In May 2018, the Trump administration’s violation of the Iran nuclear deal (Joint Comprehensive Plan of Action (JCPOA, July 2014) has reawakened the debate about possible end-game scenarios and the degree to which Washington is prepared to unilateral policies in a highly integrated capitalist world and multi-polar global power structure. The gamble of US unilateralism became especially evident on 16 May 2018 when North Korea rejected US demand for de-nuclearization in exchange for the promise of economic aid, ahead of a planned summit meeting in June 2018.


A part of what many in the West label “Axis of Evil” ever since George W. Bush used the term in a State of the Union speech in January 2002, Iran and North Korea became demonized targets not just for sanctions, but possible military action and regime change through interventionist means that did not exclude covert operations. As an integral part of imperial expansion, interventionism is a familiar pattern in US foreign policy ever since the Spanish-American War. Bipartisan ultimately serving not just an ideology rooted in Manifest Destiny, but economic interests, interventionism is deeply rooted in the hegemonic culture of American society.


Democrats and Republicans alike, the financial elites, the media, and billionaire-funded think tanks and academics are convinced that Pax Americana operates today with the same level of global influence as it did in the heyday of the early Cold War when Truman used the ideological anti-Communist crusade to impose US hegemony abroad and engender institutional conformity at home. Can the US in early 21st century impose Cold War-style “transformation policy” as it did in the early 1950s when the CIA overthrew the duly-elected governments of Iran (Mohammad Mosaddegh) and Guatemala (Jacobo Arbenz)? Possibly so, but only in a weak Latin American or African nation, although this too may be problematic. Cold War foreign policy assumptions for the sake of maintaining rapidly eroding global economic status are obsolete today because the world is vastly different than it was at the end of the Korean War. Nevertheless, the “transformation policy” mode as a means of achieving imperial goals remains unchanged in the institutional culture and broader society throughout the US.

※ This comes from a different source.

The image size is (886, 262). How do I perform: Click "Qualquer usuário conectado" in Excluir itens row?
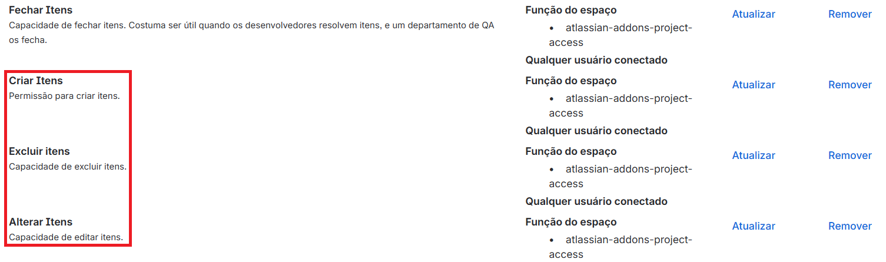[596, 201]
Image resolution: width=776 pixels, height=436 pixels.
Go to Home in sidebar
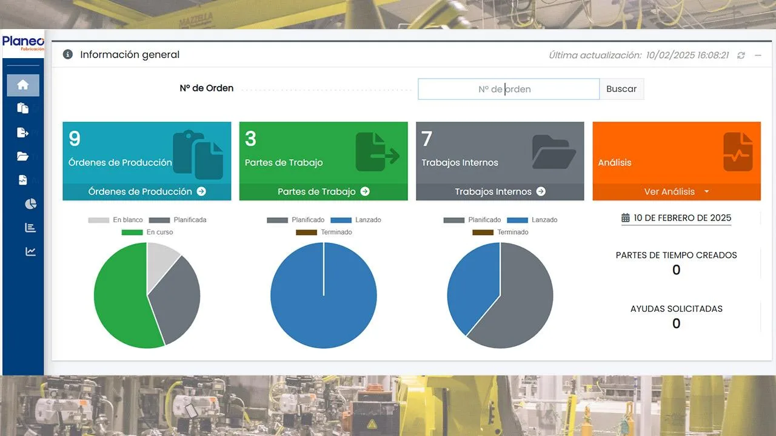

Based on ambitious early Cold War assumptions, ill-fated US foreign policy not just toward Iran and North Korea, but globally, can be defaulted to the megalomaniac President Donald Trump surrounded by opportunistic ideologues pursuing chaos for political considerations at home and abroad. This means everything from distracting the Special Counsel and other investigations of abuse of power, to creating chaos among allies and enemies alike as a means of seeking advantage in trade. Trying to prove that Pax Americana is as vibrant today as it was under Eisenhower or even under Reagan, who forced the Soviet bloc’s disintegration through various means, including an accelerated arms race to bankruptcy, the US is desperately resorting to aspects of isolationism that only backfire politically and economically. 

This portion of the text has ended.